(Source records)
○ ○ ○

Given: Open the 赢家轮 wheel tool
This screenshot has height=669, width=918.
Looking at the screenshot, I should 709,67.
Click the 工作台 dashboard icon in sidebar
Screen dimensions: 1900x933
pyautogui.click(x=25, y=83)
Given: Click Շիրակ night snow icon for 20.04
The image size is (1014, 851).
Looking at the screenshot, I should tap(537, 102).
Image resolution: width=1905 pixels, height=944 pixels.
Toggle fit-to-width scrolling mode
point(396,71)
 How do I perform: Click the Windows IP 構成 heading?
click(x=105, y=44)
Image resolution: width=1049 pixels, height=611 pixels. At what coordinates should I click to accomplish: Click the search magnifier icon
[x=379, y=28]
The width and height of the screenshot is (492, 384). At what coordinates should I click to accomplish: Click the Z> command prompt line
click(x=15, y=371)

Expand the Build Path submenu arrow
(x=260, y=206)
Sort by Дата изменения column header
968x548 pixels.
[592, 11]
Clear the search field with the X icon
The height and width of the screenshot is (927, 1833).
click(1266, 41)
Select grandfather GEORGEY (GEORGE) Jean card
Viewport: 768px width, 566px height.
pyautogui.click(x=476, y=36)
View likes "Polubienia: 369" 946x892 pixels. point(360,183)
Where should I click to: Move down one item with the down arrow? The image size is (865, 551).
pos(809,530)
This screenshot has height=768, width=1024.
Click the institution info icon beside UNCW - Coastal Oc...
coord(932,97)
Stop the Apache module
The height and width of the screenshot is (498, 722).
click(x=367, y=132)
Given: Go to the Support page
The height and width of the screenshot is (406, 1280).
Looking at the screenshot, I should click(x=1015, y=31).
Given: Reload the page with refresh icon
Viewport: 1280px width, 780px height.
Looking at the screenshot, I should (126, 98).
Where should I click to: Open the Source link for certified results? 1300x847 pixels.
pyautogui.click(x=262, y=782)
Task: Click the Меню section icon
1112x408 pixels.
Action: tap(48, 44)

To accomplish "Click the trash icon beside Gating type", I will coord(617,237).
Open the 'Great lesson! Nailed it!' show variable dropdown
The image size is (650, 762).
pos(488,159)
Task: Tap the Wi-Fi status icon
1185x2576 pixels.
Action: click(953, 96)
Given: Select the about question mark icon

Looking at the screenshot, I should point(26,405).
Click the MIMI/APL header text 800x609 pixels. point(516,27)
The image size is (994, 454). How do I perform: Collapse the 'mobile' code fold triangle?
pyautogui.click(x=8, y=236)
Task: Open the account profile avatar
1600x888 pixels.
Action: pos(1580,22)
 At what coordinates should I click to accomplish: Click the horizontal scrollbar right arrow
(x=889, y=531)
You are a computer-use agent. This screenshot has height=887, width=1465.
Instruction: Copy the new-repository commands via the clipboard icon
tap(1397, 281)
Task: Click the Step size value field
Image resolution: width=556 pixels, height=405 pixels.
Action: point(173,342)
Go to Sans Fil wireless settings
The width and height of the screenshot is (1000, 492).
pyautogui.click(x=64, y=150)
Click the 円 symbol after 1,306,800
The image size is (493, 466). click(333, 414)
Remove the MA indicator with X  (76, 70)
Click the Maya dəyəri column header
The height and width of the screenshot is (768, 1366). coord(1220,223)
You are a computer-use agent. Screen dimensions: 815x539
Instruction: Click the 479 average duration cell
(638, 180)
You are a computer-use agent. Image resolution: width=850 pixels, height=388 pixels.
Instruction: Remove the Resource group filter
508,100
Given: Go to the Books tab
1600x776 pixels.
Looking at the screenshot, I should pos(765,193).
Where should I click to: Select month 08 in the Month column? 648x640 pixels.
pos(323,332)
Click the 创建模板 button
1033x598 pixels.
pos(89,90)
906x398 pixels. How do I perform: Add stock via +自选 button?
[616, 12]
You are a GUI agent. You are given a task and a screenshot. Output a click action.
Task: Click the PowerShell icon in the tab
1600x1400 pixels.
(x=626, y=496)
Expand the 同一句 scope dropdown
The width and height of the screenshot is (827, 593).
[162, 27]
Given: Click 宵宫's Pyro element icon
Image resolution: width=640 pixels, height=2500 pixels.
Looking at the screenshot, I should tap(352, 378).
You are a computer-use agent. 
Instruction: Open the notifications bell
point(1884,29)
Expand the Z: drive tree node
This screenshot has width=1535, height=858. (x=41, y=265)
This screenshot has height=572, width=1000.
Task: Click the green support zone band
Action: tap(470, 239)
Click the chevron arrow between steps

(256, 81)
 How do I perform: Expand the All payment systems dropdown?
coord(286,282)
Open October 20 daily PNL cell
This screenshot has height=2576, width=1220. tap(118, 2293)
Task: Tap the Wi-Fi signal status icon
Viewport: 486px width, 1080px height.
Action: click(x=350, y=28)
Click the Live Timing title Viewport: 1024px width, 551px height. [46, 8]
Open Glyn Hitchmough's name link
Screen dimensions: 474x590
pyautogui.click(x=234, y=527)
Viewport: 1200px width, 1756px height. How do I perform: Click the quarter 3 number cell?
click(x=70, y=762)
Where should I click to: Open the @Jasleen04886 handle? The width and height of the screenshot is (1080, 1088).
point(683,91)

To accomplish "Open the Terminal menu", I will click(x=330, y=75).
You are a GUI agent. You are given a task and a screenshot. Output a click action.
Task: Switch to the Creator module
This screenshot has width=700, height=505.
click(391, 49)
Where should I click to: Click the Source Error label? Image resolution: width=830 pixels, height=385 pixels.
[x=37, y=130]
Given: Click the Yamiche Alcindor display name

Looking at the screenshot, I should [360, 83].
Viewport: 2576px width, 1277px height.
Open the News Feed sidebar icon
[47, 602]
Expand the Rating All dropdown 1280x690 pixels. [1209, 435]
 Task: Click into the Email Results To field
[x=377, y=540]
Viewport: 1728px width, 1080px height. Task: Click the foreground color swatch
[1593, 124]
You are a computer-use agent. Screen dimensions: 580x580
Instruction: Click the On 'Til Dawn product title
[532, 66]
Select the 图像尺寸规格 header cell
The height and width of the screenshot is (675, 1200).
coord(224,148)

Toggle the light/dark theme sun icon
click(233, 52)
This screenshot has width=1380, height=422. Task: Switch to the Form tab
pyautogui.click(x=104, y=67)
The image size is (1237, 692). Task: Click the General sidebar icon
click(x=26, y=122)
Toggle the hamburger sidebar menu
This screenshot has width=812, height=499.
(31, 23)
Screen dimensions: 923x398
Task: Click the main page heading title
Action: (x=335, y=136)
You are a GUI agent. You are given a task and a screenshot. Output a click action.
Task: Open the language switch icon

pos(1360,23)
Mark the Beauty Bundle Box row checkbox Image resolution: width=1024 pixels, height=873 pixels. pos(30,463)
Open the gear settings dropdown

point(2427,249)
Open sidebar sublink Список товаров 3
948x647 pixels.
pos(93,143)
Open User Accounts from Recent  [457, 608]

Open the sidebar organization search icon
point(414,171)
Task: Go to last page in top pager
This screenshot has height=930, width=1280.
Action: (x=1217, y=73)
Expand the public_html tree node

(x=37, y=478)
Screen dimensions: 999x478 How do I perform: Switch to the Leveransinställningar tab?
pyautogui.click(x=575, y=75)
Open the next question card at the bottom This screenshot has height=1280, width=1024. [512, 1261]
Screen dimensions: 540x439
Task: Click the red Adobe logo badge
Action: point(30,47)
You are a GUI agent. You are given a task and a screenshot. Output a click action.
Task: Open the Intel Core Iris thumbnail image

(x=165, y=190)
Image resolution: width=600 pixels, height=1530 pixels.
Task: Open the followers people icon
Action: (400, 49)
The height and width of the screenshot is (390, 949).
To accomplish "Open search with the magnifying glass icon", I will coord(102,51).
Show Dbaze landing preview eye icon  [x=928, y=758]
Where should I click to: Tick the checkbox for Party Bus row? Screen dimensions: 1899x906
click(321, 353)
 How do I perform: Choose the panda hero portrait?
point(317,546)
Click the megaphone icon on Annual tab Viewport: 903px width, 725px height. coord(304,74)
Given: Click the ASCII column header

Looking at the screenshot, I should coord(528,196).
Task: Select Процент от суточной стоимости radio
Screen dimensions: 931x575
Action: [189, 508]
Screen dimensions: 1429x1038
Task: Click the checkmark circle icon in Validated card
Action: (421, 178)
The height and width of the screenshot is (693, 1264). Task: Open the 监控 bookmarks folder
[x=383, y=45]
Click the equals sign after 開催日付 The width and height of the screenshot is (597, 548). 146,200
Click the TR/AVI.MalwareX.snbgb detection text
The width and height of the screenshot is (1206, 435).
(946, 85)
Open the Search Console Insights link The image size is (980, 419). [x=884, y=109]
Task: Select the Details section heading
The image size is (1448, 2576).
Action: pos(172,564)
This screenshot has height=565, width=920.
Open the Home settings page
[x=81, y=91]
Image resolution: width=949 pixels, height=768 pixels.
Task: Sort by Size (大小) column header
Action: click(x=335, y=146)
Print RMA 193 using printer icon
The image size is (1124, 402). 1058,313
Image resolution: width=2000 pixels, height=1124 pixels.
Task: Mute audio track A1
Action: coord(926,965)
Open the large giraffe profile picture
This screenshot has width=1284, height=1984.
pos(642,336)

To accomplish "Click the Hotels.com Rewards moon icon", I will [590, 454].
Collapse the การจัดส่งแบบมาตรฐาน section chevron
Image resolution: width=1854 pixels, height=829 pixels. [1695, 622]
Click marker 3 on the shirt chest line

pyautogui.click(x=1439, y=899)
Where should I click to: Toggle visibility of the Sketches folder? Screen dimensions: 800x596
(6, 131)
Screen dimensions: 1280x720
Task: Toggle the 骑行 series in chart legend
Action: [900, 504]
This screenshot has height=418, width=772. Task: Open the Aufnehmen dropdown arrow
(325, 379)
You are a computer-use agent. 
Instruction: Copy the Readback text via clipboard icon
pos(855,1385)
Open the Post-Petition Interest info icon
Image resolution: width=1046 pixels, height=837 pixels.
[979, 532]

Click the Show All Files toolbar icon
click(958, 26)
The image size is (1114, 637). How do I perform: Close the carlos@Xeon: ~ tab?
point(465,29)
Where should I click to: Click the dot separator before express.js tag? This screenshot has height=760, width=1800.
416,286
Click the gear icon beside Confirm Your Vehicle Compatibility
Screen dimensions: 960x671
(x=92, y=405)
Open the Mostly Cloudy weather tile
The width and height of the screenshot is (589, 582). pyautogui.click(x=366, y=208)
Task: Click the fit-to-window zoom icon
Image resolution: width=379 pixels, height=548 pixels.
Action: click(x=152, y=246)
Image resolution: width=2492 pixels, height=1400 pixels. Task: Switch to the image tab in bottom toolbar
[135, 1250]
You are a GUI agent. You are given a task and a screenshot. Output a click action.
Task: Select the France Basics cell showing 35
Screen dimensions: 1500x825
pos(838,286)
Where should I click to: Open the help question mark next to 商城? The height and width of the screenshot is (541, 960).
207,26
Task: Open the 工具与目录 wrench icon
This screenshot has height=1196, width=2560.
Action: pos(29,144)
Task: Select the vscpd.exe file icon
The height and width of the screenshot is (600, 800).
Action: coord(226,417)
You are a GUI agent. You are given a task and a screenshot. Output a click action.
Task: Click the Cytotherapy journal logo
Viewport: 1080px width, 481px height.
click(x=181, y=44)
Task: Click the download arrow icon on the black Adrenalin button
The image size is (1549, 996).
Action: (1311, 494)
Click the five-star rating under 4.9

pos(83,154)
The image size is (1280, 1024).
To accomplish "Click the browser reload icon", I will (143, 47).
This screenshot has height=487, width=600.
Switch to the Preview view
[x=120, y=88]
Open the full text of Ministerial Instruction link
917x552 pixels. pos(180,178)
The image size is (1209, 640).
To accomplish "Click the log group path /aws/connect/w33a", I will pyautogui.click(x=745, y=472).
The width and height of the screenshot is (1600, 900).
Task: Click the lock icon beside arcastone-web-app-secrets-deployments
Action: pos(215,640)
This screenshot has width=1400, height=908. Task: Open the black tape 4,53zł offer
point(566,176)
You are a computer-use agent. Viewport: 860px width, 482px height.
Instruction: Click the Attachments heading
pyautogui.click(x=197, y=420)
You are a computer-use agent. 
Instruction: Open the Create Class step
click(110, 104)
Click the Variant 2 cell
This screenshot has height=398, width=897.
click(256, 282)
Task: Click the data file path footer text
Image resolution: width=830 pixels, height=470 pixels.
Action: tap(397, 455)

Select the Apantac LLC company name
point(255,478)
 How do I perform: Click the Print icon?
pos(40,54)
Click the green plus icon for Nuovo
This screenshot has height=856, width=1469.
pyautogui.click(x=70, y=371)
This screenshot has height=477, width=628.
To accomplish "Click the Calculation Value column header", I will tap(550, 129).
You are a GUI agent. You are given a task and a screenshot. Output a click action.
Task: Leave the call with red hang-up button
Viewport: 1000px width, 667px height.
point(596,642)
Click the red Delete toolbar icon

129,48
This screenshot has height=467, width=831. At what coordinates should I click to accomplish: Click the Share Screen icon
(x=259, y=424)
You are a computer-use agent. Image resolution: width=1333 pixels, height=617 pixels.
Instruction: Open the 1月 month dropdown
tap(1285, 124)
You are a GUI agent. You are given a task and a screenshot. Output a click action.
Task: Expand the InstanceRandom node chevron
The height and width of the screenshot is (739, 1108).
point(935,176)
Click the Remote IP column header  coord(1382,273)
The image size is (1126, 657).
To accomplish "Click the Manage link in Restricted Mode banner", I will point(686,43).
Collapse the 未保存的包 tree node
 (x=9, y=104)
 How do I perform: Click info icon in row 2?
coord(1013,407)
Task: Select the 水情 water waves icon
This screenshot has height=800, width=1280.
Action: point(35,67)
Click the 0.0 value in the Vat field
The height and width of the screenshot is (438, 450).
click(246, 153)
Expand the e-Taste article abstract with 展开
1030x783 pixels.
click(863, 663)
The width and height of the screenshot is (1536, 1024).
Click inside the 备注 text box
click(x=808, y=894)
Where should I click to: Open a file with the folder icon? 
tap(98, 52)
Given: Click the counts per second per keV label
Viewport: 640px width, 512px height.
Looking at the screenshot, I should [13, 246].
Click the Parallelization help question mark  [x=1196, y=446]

○ ○ ○

• **WHAT TO WORK ON**: Given the word "status", show every line of the records that contains it.

• **EXPECTED OUTPUT**:
Task: Tap the Wi-Fi status icon
Task: Tap the Wi-Fi signal status icon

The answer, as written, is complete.